Com a roupa leve e branca toda molhada, grudada ao corpo, a tanguinha certamente branca ficou plenamente evidente. Sob ela, na frente, um tênue triângulo, possivelmente loiro também ... E um busto, tão perfeito e rígido que dispensava sutiãs normalmente, fez-se notar pelos mamilos róseos sob o tecido da blusa, que a água fizera quase transparente.

A moça seguia rindo feliz, sem ligar para nada, como um anjo que de fato não tivesse qualquer maldade ou malícia. Mas, posto que todos os outros teriam, o anjo mais velho, o anjo protetor sempre de plantão, Fúlvio Rondelli, adiantou-se e envolveu sua anjinha protegida com seu próprio e amplo uniforme de mecânico da Teles Automóveis.  Fim de show, peonada!

Quando os três se consideraram razoavelmente limpos, fizeram sinal a Nicanor, que fez cessar as águas do dilúvio, depois dos 40 dias e 40 noites de inundação nos gramados de Amarante. Estavam ensopados, inundados de uma alegria que só as crianças sabem sentir num banho de chuva, dois meninos peladeiros e uma menina em êxtase de travessura.

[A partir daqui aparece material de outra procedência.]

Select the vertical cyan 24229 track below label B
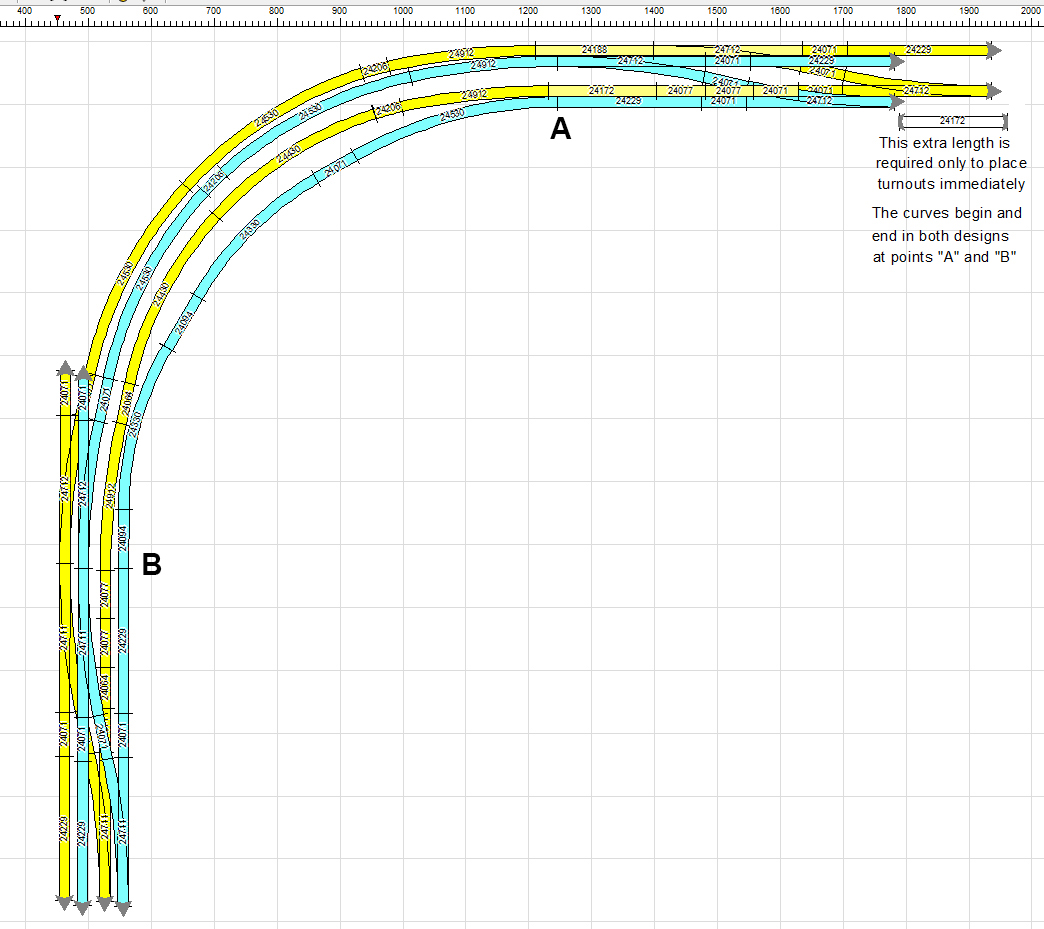This screenshot has width=1044, height=929. click(x=123, y=640)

– Cara, que demais! Há séculos que eu não curtia uma pelada no barro e um banho de chuva assim. Parece até mentira.

– Foi o máximo, Hiro. Eu me senti o moleque de Indaiatuba, você o japinha meu companheiro, o barro, a chuva... cara, como a gente pode ser feliz demais com tão pouca coisa!  E depois, mais incrível ainda, vem a Larissa se juntar à gente!

– Eu NUNCA brinquei na lama, nunca! Minha mãe nunca deixou. Eu morria de vontade, de banho de chuva também, mas minha mãe não deixava. Não podia sujar a roupa, não podia estragar o penteado... Ai, que maravilha hoje! Parece que é o dia mais feliz da minha vida e eu...

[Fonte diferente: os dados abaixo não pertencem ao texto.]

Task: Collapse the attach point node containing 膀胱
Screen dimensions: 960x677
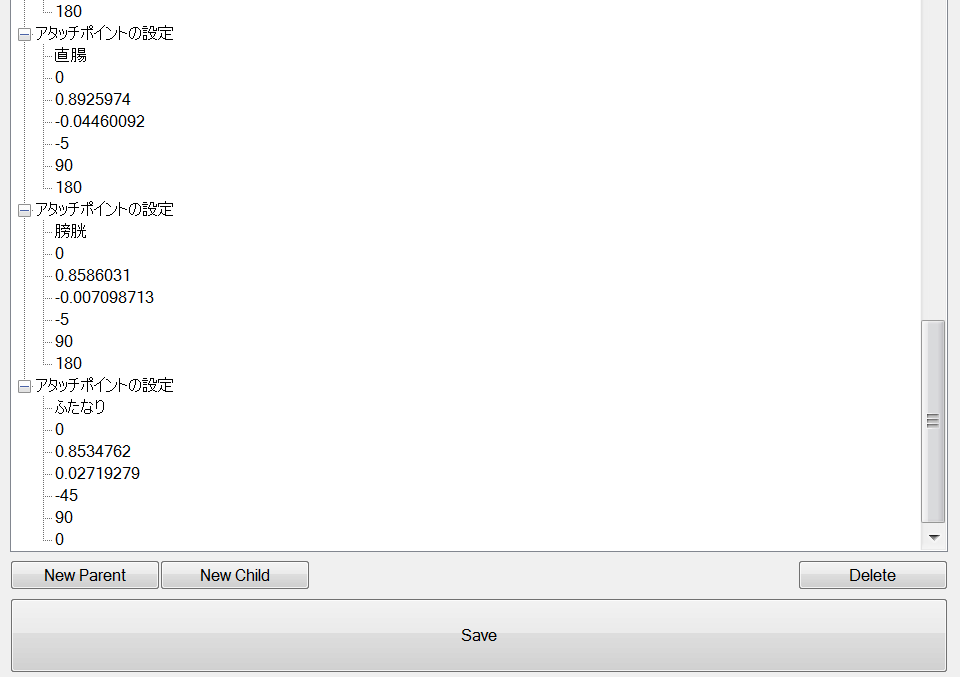Action: point(24,211)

Não completou a frase, caiu num choro forte e sentido, o anjo protetor saltou sobre ela, deu-lhe o largo peito para se esconder, envolveu-a com o longo braço. E, para um Celso perplexo e assustado, explicou:

– É de alegria, doutor! Minha menina está chorando de alegria. Ela é assim, o senhor ainda não conhece. Não se impressione.

O anjo loiro de Rondelli virou o rosto para Celso e Hiro, sacudindo a cabeça em vários movimentos delicados de sim, com os lábios carnudos abertos num vasto sorriso de felicidade, os dentinhos alvos expostos em todo a sua perfeição. Mas dos olhos de água-marinha continuava a verter o dilúvio, um dilúvio de lágrimas que primeiro subiam e brilhavam ao sol da tarde quente, depois escorriam para baixo como dois rios de alegria, a sulcar o rosto harmonioso até perderem-se no mar do uniforme do enorme padrinho, tecido espesso e amigo que a envolvia totalmente, do pescoço quase até os pés.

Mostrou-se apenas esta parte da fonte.